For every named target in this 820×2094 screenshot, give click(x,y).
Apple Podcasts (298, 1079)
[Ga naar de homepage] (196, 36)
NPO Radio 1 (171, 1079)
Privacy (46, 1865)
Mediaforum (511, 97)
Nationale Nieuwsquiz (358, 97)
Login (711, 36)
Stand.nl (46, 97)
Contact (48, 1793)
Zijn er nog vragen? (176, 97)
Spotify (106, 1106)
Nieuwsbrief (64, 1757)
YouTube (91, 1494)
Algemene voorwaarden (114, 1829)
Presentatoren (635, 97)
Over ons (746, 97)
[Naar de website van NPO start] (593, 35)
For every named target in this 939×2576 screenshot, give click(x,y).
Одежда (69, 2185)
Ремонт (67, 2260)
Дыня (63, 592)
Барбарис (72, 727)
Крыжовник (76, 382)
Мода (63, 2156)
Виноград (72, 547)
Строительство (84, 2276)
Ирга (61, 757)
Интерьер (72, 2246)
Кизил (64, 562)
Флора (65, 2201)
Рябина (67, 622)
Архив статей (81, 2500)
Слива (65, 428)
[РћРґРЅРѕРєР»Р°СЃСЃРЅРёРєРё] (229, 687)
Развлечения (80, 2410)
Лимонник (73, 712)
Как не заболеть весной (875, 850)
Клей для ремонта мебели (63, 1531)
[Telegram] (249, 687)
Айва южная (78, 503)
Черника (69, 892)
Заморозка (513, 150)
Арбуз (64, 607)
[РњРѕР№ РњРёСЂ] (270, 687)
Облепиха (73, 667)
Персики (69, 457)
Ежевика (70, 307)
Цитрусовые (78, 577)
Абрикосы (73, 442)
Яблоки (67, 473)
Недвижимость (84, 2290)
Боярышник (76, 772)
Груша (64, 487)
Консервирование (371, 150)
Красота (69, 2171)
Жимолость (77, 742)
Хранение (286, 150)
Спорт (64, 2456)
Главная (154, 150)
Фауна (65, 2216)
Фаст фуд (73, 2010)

◆ ◆ ◆ ◆ ◆

## TASK OBJECTIVE:
The answer should be a single number: how many lines of the entries hold "every".

## ANSWER BELOW:
2